What needs to be done: Leaving out every picture, retype the lines below from the top through the one that contains "The height and".

Exercise data:
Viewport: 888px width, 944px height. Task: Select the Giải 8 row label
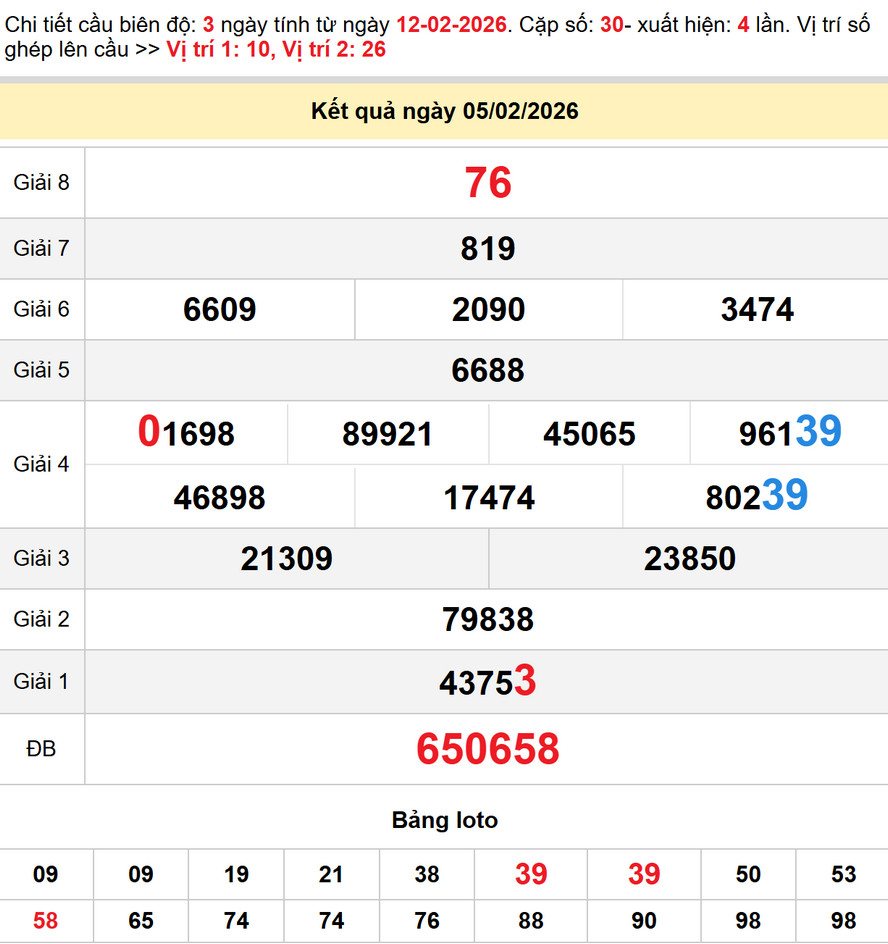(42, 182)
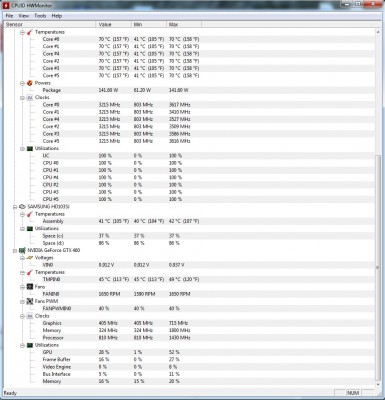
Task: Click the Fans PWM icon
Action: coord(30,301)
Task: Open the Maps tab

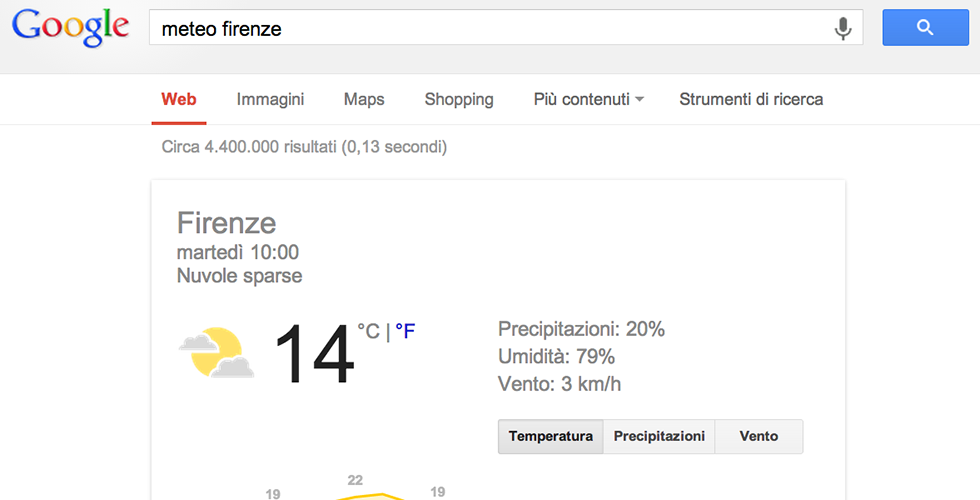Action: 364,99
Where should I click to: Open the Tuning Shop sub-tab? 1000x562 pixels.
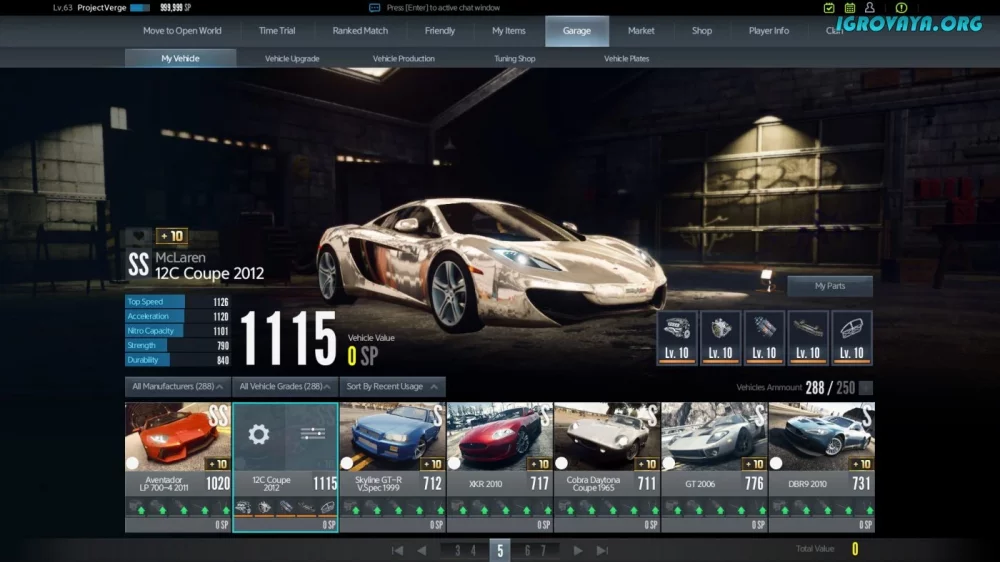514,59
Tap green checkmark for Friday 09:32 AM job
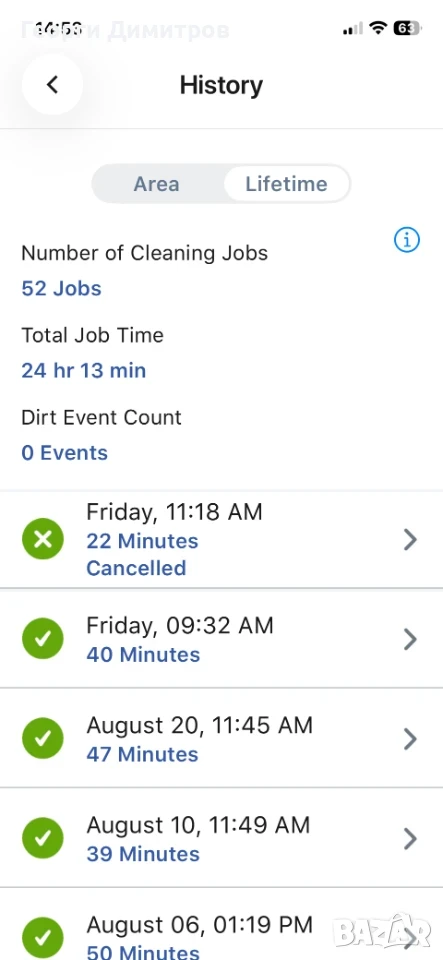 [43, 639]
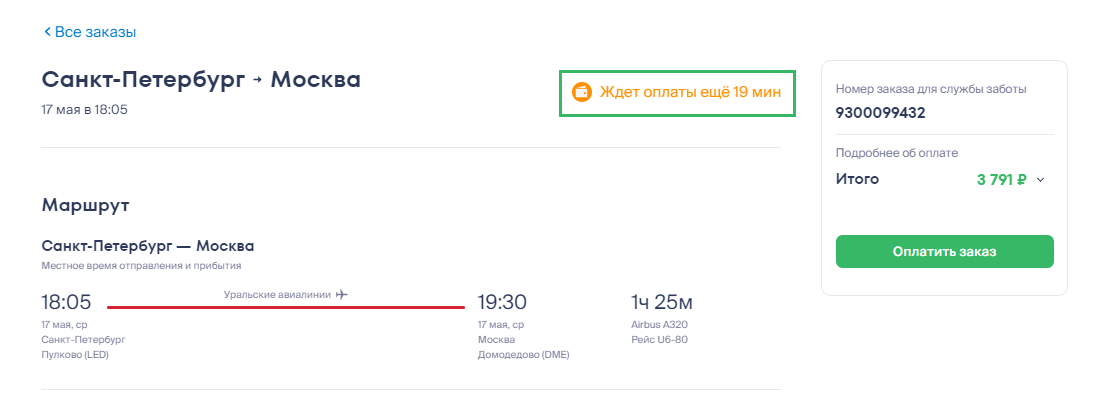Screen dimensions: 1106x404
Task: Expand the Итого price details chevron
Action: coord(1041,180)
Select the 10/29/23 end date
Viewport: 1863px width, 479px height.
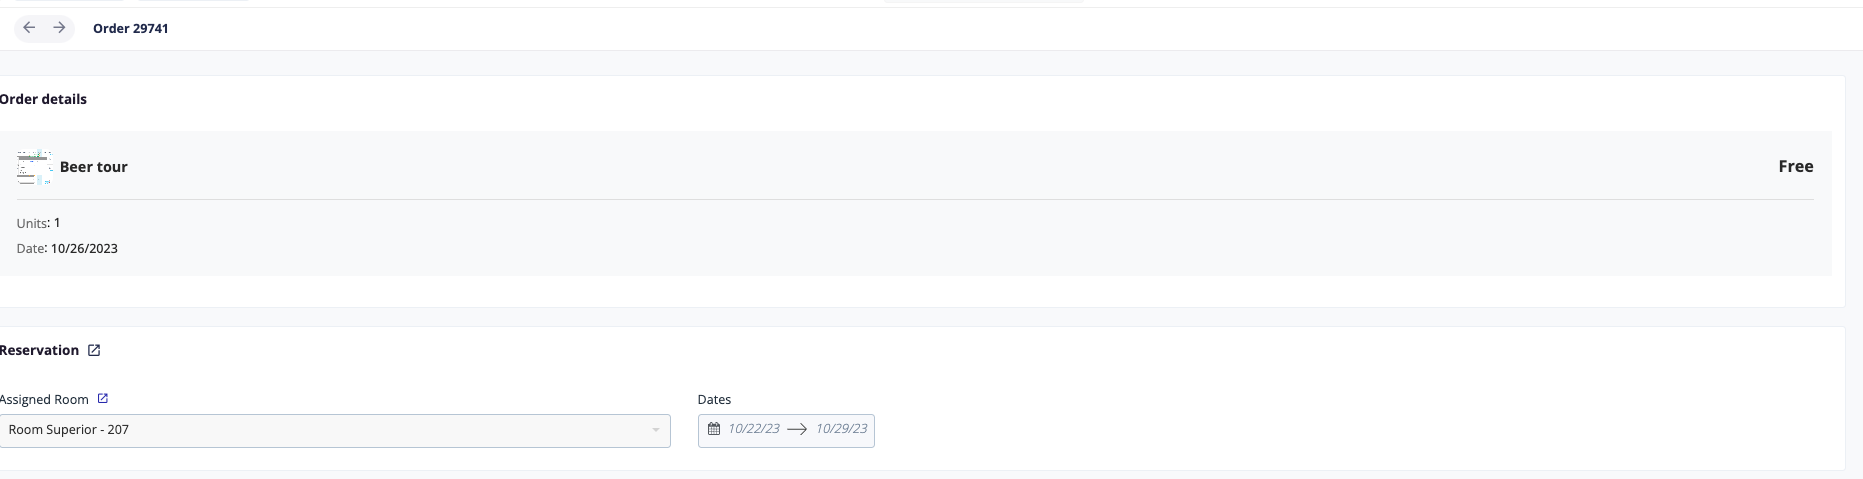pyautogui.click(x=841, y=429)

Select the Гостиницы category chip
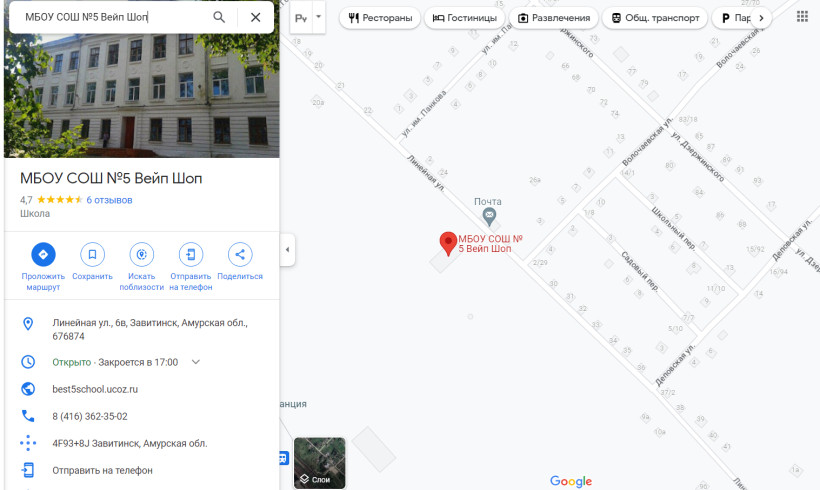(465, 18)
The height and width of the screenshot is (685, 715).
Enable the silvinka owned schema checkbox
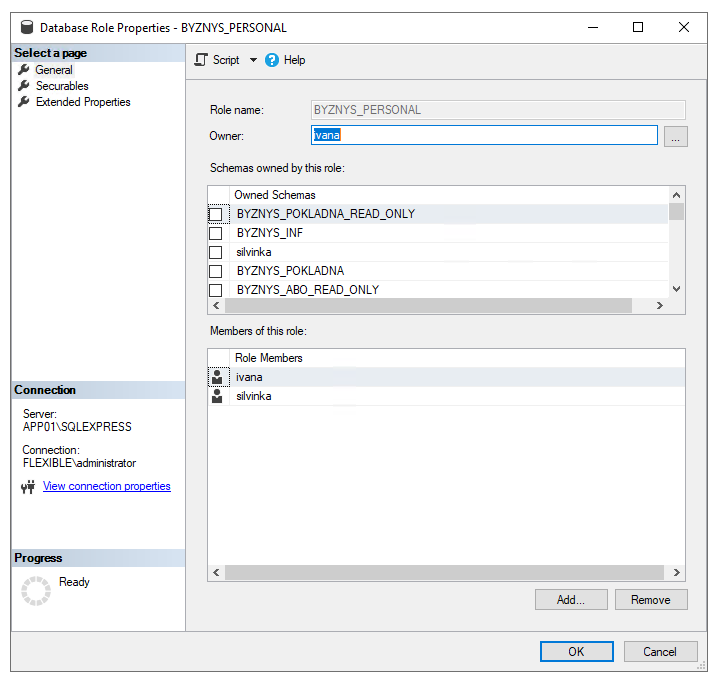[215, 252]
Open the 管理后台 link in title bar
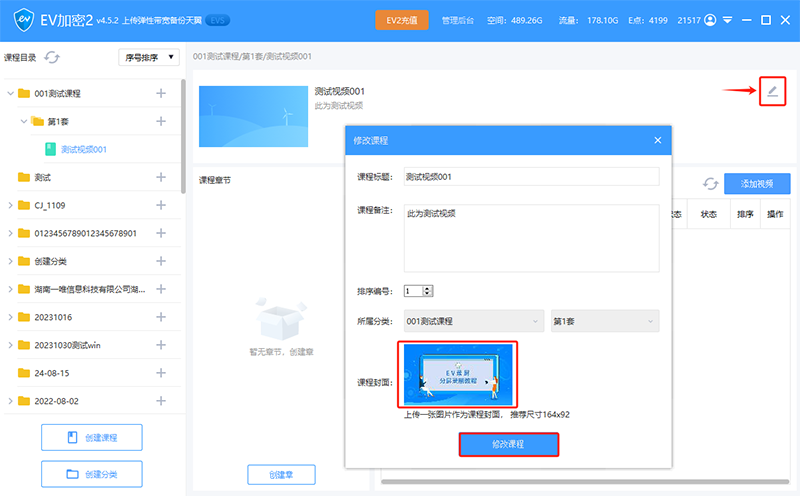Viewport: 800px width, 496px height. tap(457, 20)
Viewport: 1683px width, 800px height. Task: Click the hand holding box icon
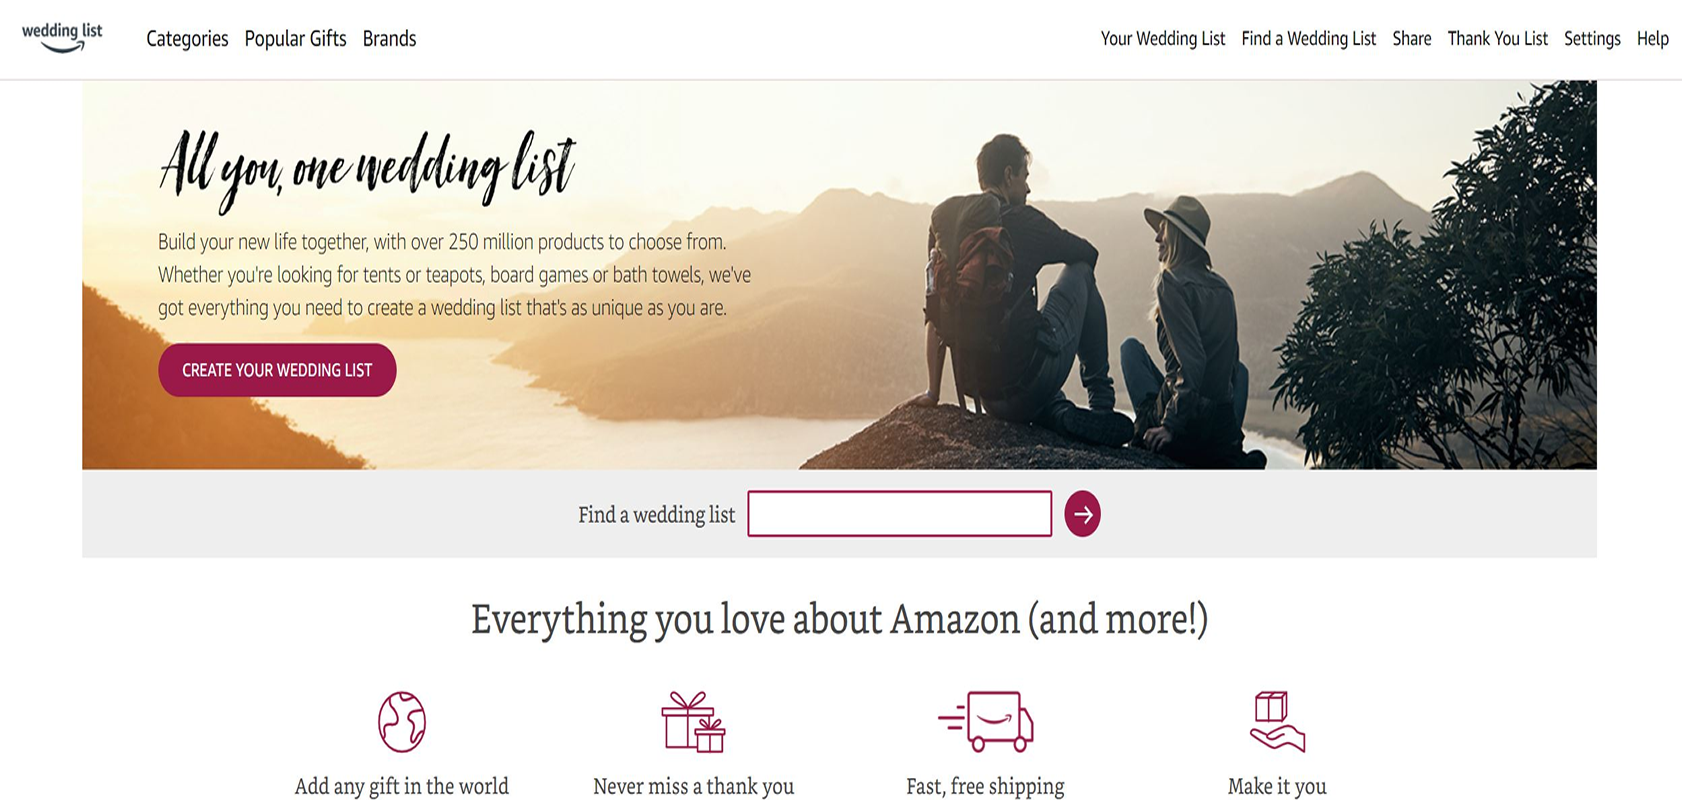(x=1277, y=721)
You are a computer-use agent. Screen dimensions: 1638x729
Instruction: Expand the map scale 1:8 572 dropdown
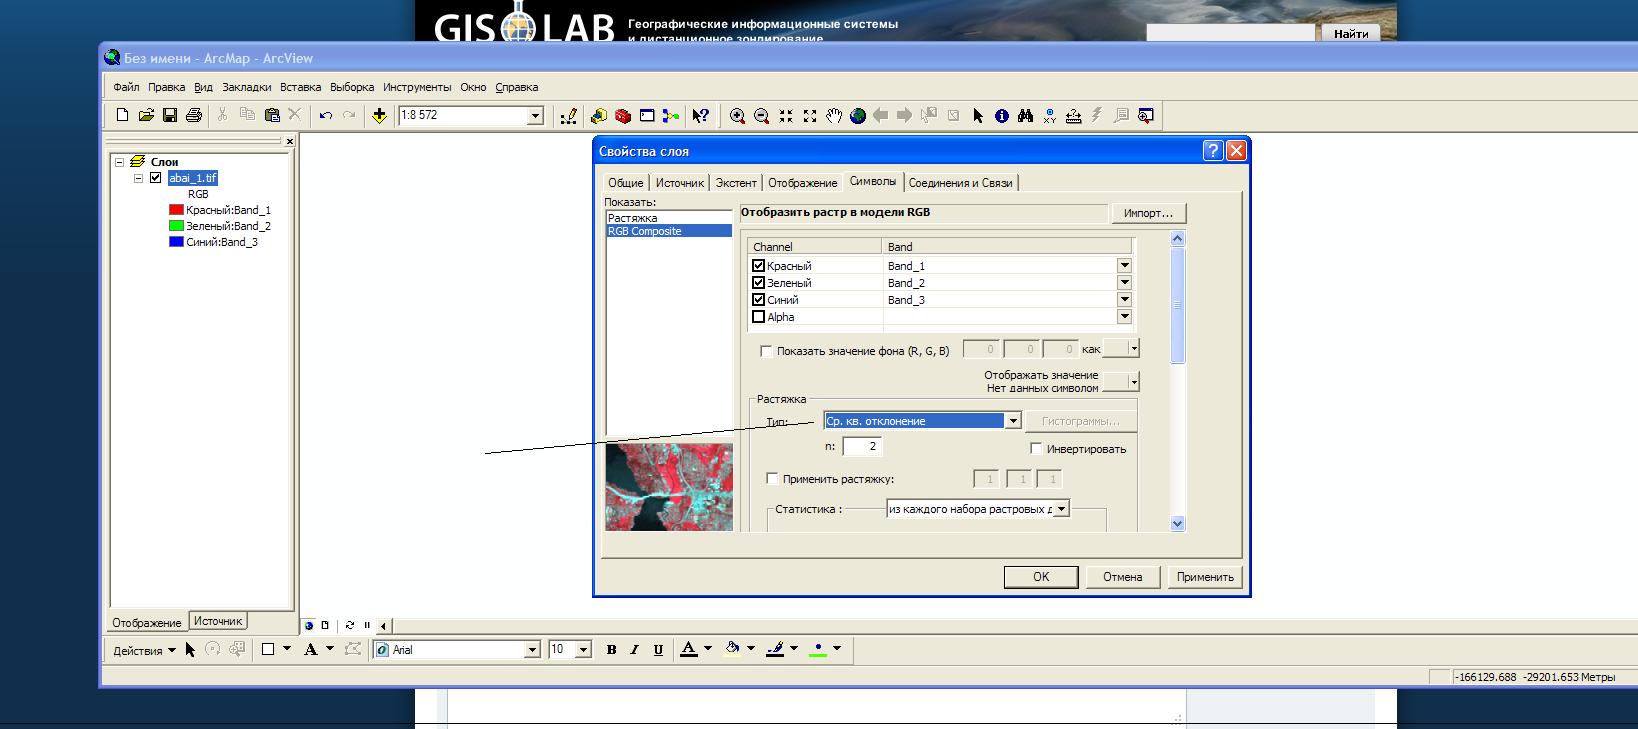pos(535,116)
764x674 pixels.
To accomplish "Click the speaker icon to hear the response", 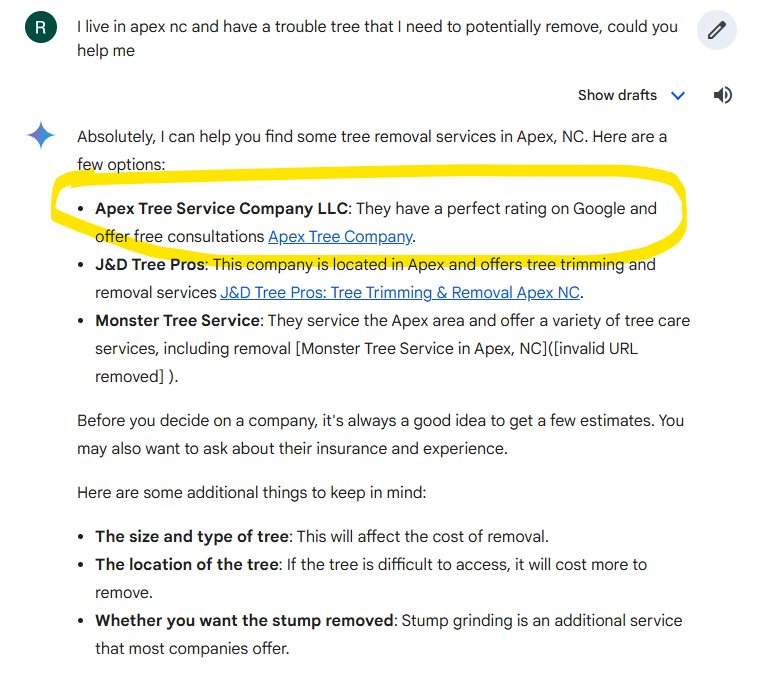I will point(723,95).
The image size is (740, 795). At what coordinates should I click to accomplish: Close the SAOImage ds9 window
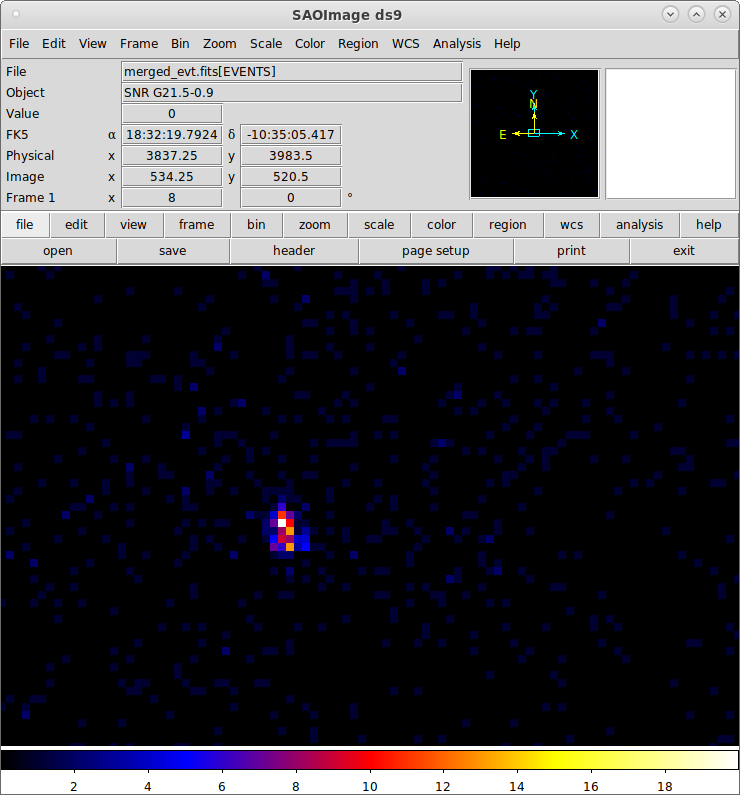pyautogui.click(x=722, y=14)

Exercise result:
Viewport: 888px width, 944px height. Task: Select the Giải 8 row label
(42, 182)
Task: Click the Fans PWM icon
Action: coord(30,301)
Task: Open the Maps tab

Action: 364,99
Where should I click to: Open the Tuning Shop sub-tab? 1000x562 pixels.
514,59
Tap green checkmark for Friday 09:32 AM job
 [43, 639]
Screen dimensions: 1106x404
Task: Expand the Итого price details chevron
Action: coord(1041,180)
Select the 10/29/23 end date
Viewport: 1863px width, 479px height.
pyautogui.click(x=841, y=429)

Select the Гостиницы category chip
(465, 18)
The height and width of the screenshot is (685, 715).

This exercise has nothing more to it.